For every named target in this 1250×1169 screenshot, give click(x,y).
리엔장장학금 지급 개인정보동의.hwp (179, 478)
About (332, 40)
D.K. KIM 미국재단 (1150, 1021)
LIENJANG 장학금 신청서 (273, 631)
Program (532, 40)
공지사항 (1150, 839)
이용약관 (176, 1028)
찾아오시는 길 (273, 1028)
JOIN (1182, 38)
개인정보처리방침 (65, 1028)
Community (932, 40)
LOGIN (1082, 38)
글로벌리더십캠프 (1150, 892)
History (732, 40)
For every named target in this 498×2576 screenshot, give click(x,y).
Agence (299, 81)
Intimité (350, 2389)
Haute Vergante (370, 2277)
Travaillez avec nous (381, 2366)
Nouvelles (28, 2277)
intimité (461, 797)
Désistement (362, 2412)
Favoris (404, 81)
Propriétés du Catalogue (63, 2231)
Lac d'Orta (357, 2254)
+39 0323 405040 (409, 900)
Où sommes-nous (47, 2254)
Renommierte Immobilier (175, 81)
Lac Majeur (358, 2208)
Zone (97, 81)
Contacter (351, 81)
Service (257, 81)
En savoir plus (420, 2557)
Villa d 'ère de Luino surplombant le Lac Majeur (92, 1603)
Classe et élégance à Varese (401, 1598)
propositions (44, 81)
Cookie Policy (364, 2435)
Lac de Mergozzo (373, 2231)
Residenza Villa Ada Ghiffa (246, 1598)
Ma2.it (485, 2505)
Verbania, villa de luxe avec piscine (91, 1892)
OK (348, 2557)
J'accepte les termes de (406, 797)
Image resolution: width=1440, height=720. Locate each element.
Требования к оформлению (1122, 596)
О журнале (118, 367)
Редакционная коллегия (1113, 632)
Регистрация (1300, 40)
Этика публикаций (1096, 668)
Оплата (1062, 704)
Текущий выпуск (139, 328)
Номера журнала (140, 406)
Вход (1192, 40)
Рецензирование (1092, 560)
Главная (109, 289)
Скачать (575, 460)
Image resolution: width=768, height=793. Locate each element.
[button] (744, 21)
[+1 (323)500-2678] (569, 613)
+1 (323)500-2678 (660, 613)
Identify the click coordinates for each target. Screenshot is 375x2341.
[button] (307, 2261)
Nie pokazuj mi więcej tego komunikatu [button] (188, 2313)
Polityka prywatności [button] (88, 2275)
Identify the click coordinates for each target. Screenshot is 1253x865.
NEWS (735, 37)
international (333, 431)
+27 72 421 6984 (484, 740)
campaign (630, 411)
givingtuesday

● ● ● ●

*Request*. Please repeat every line above verbatim, keeping the original order.

*Output*.
For every named target in this 1250×1169 screenshot, give click(x,y).
리엔장장학금 지급 개인정보동의.hwp (179, 478)
About (332, 40)
D.K. KIM 미국재단 (1150, 1021)
LIENJANG 장학금 신청서 (273, 631)
Program (532, 40)
공지사항 (1150, 839)
이용약관 (176, 1028)
찾아오시는 길 (273, 1028)
JOIN (1182, 38)
개인정보처리방침 (65, 1028)
Community (932, 40)
LOGIN (1082, 38)
글로벌리더십캠프 (1150, 892)
History (732, 40)
For every named target in this 498×2576 screenshot, give click(x,y).
Agence (299, 81)
Intimité (350, 2389)
Haute Vergante (370, 2277)
Travaillez avec nous (381, 2366)
Nouvelles (28, 2277)
intimité (461, 797)
Désistement (362, 2412)
Favoris (404, 81)
Propriétés du Catalogue (63, 2231)
Lac d'Orta (357, 2254)
+39 0323 405040 (409, 900)
Où sommes-nous (47, 2254)
Renommierte Immobilier (175, 81)
Lac Majeur (358, 2208)
Zone (97, 81)
Contacter (351, 81)
Service (257, 81)
En savoir plus (420, 2557)
Villa d 'ère de Luino surplombant le Lac Majeur (92, 1603)
Classe et élégance à Varese (401, 1598)
propositions (44, 81)
Cookie Policy (364, 2435)
Lac de Mergozzo (373, 2231)
Residenza Villa Ada Ghiffa (246, 1598)
Ma2.it (485, 2505)
Verbania, villa de luxe avec piscine (91, 1892)
OK (348, 2557)
J'accepte les termes de (406, 797)
Image resolution: width=1440, height=720. Locate each element.
Требования к оформлению (1122, 596)
О журнале (118, 367)
Редакционная коллегия (1113, 632)
Регистрация (1300, 40)
Этика публикаций (1096, 668)
Оплата (1062, 704)
Текущий выпуск (139, 328)
Номера журнала (140, 406)
Вход (1192, 40)
Рецензирование (1092, 560)
Главная (109, 289)
Скачать (575, 460)
Image resolution: width=768, height=793. Locate each element.
[button] (744, 21)
[+1 (323)500-2678] (569, 613)
+1 (323)500-2678 (660, 613)
Identify the click coordinates for each target. Screenshot is 375x2341.
[button] (307, 2261)
Nie pokazuj mi więcej tego komunikatu [button] (188, 2313)
Polityka prywatności [button] (88, 2275)
Identify the click coordinates for each target. Screenshot is 1253x865.
NEWS (735, 37)
international (333, 431)
+27 72 421 6984 (484, 740)
campaign (630, 411)
givingtuesday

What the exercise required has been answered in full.